[GHSA-97xx-95pm-5qv6] When a protocol selection parameter option disables all...

[tjuyuxinzhang]

Updates

• Affected products
• CWEs
• References
• Source code location
• Summary

Comments
This advisory currently lacks precise upstream version boundaries and may overgeneralize affected versions across ecosystems.

According to the official curl security advisory:

https://curl.se/docs/CVE-2024-2004.html

CVE-2024-2004 affects both curl and libcurl due to a logic flaw in protocol selection handling. When a protocol selection string disables all protocols without enabling any, the default protocol set is incorrectly retained, allowing unintended protocol usage (e.g., plaintext HTTP).

Correct upstream version information:

• Affected versions: >= 7.85.0 and <= 8.6.0
• Not affected: < 7.85.0
• Fixed in: 8.7.0

The vulnerability was:

• Introduced in commit: e6f8445edef8e7996d1cfb141d6df184efef972c
• Fixed in commit: 17d302e56221f5040092db77d4f85086e8a20e0e

This issue impacts:

• curl CLI (--proto option)
• libcurl when using string-based protocol selection (CURLOPT_PROTOCOLS_STR / REDIR_PROTOCOLS_STR)

It should not be represented as affecting all historical versions or unrelated packages.

Severity remains LOW as assessed by the curl security team.

The current advisory lacks precise upstream version boundaries and may incorrectly imply broader impact.

Upstream curl explicitly defines:

• Introduced in 7.85.0
• Fixed in 8.7.0

Some data sources incorrectly mark the vulnerability as affecting all historical versions (introduced=0), which is inaccurate.
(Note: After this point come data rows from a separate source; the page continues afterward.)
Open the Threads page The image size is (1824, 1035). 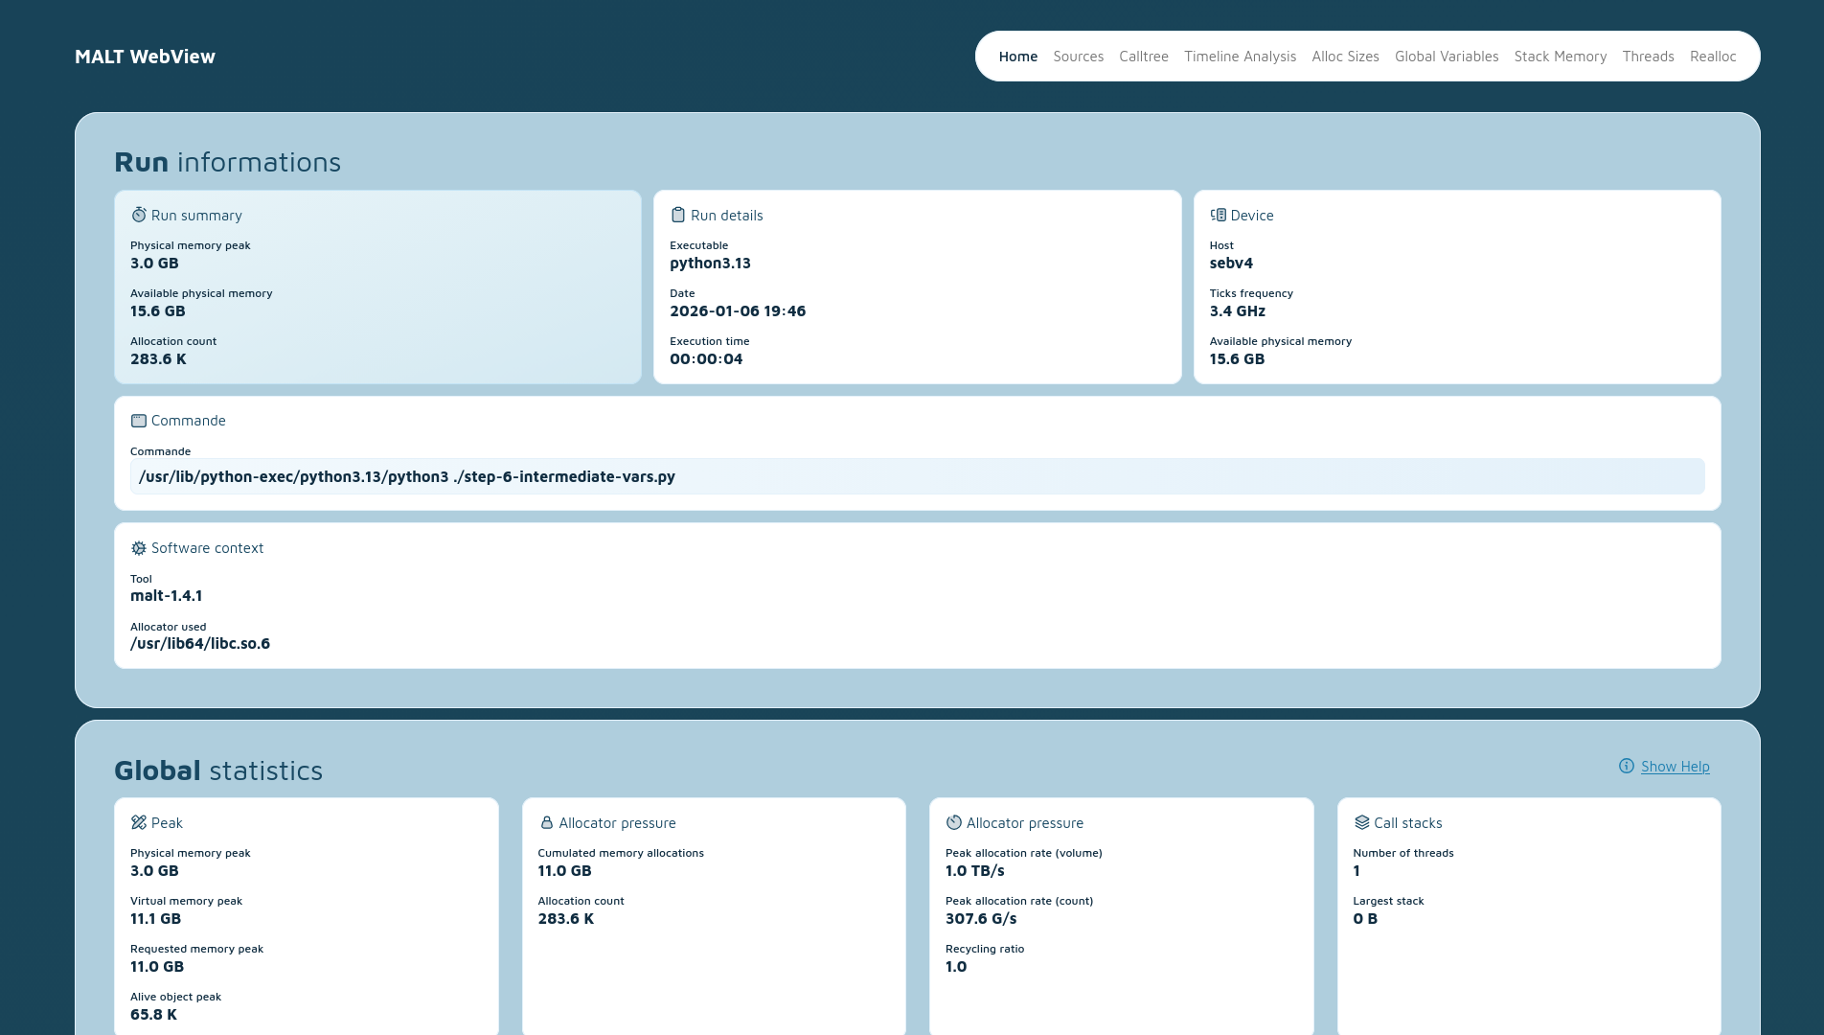[x=1648, y=57]
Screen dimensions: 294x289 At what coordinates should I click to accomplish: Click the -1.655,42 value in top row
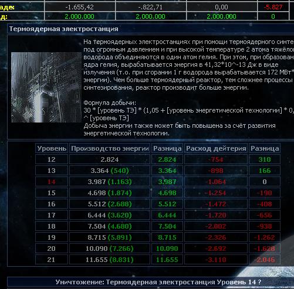(79, 7)
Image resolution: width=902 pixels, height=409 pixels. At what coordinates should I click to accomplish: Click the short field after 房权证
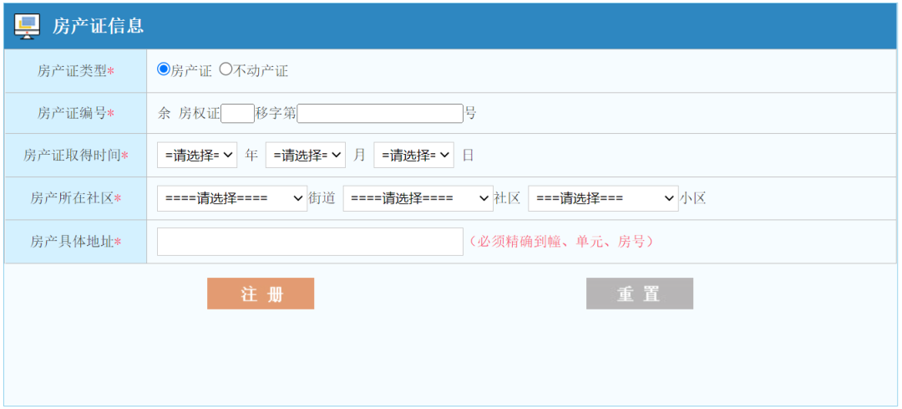[x=238, y=113]
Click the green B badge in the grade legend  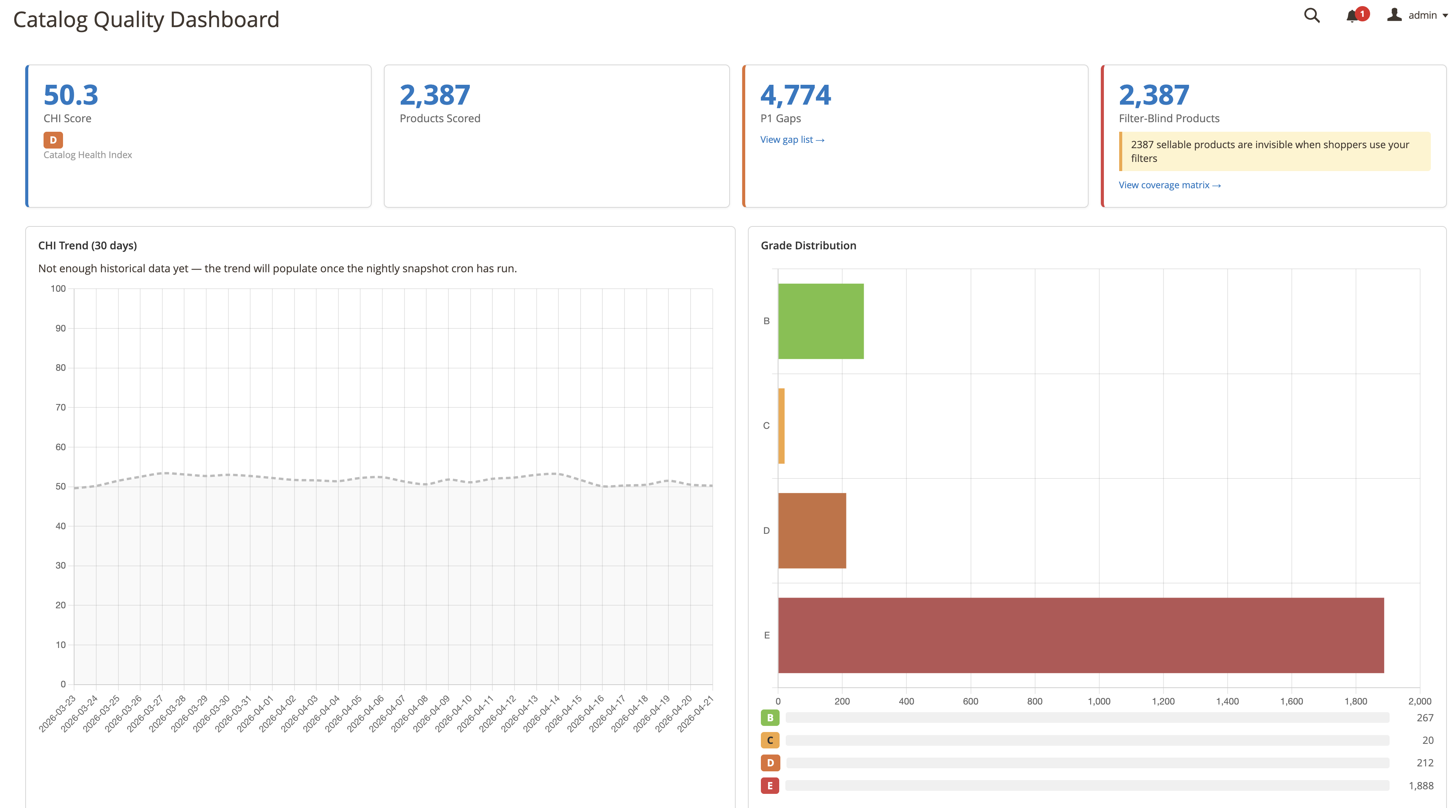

This change aligns the advisory with the official curl security advisory and ensures correct affected version range and component scope (curl/libcurl only).

[shelbyc]

👋 Hi @tjuyuxinzhang, I'm closing the PR because curl isn't in one of the GitHub Advisory Database's supported ecosystems and therefore can't be added to the set of reviewed advisories. We can't make any changes to advisories without reviewing them. Thank you for your interest in GHSA-97xx-95pm-5qv6.